◆ WORK ORDER
Everything from the line that contains "Screen dimensions: 800x567" through the final line of the records below should be quoted exactly, except the pictures.

◆ SOURCE DATA
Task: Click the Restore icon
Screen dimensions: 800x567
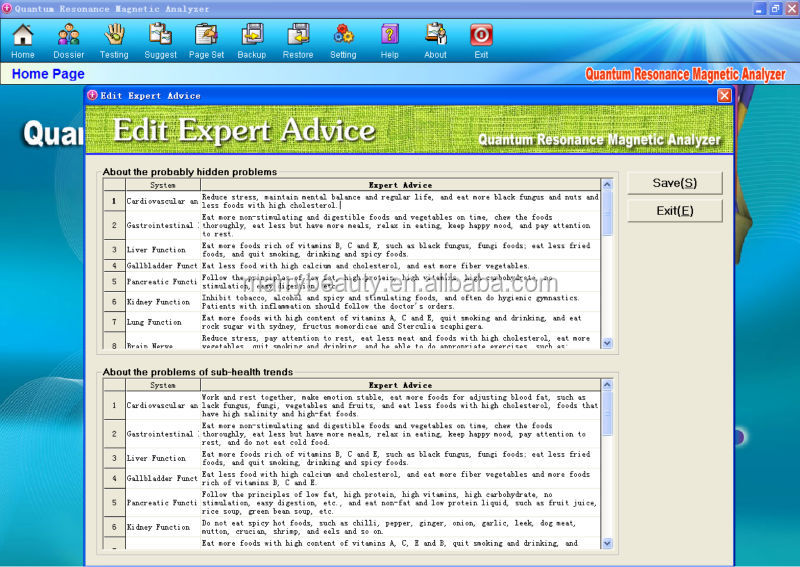Action: tap(298, 36)
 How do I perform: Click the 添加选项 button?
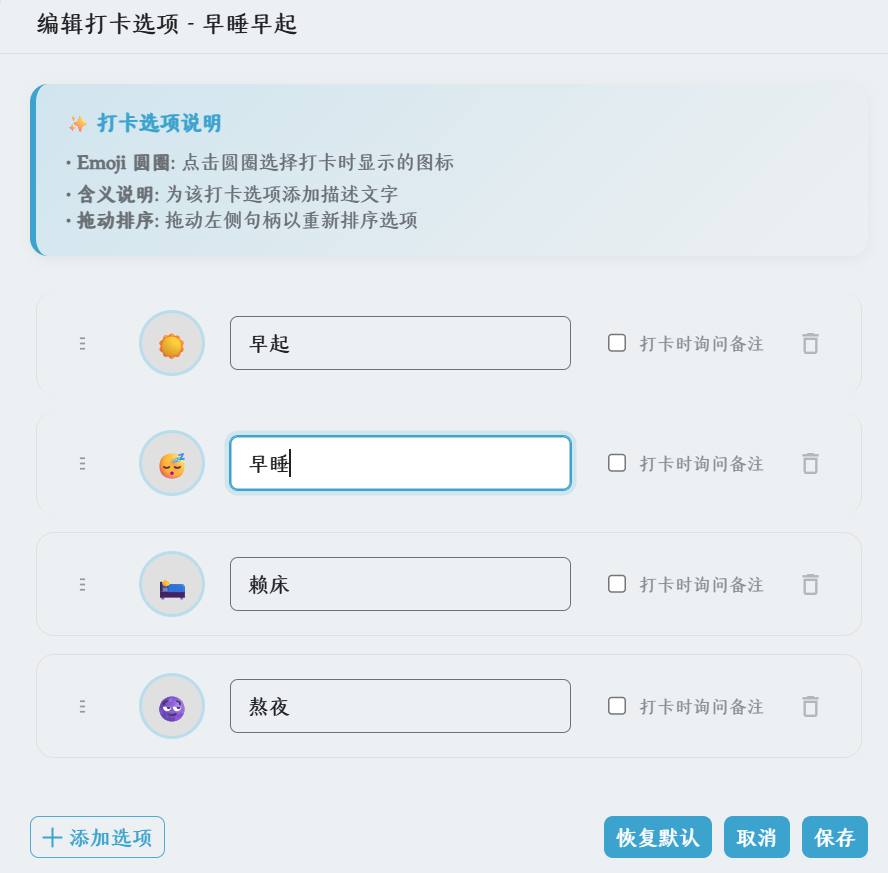pos(98,837)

◆ EXERCISE ANSWER
Screen dimensions: 800x567
Action: tap(298, 36)
 How do I perform: Click the 添加选项 button?
pos(98,837)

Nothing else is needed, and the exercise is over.